Challenge: Rewrite the listing below, changing every "En-Suite" to "Ensuite" and leaving all other text as it is.

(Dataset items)
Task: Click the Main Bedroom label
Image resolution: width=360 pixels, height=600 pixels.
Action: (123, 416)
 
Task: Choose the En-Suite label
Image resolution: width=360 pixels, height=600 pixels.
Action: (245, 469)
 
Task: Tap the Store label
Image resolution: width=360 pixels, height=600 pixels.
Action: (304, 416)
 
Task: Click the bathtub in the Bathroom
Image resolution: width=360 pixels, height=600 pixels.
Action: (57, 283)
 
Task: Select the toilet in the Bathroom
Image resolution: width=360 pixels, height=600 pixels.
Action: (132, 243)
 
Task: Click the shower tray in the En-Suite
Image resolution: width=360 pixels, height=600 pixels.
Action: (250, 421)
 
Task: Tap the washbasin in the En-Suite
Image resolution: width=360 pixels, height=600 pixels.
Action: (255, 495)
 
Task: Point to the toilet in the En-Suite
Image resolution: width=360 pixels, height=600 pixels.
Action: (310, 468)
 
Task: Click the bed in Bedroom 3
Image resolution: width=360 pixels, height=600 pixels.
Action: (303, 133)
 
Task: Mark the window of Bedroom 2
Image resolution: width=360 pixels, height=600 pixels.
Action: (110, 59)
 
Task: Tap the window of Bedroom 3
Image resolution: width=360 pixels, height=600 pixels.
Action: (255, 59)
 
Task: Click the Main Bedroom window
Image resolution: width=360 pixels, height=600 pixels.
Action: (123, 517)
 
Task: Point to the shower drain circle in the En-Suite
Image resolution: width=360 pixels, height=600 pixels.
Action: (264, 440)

Task response:
Task: Click the Main Bedroom label
Image resolution: width=360 pixels, height=600 pixels.
Action: (123, 416)
 
Task: Choose the Ensuite label
Image resolution: width=360 pixels, height=600 pixels.
Action: (245, 469)
 
Task: Tap the Store label
Image resolution: width=360 pixels, height=600 pixels.
Action: (304, 416)
 
Task: Click the bathtub in the Bathroom
Image resolution: width=360 pixels, height=600 pixels.
Action: (57, 283)
 
Task: Select the toilet in the Bathroom
Image resolution: width=360 pixels, height=600 pixels.
Action: (132, 243)
 
Task: Click the shower tray in the Ensuite
Image resolution: width=360 pixels, height=600 pixels.
Action: (250, 421)
 
Task: Tap the washbasin in the Ensuite
Image resolution: width=360 pixels, height=600 pixels.
Action: (255, 495)
 
Task: Point to the toilet in the Ensuite
Image resolution: width=360 pixels, height=600 pixels.
Action: (310, 468)
 
Task: Click the bed in Bedroom 3
Image resolution: width=360 pixels, height=600 pixels.
Action: (303, 133)
 
Task: Mark the window of Bedroom 2
Image resolution: width=360 pixels, height=600 pixels.
Action: (110, 59)
 
Task: Tap the window of Bedroom 3
Image resolution: width=360 pixels, height=600 pixels.
Action: (255, 59)
 
Task: Click the Main Bedroom window
Image resolution: width=360 pixels, height=600 pixels.
Action: (123, 517)
 
Task: Point to the shower drain circle in the Ensuite
Image resolution: width=360 pixels, height=600 pixels.
Action: (264, 440)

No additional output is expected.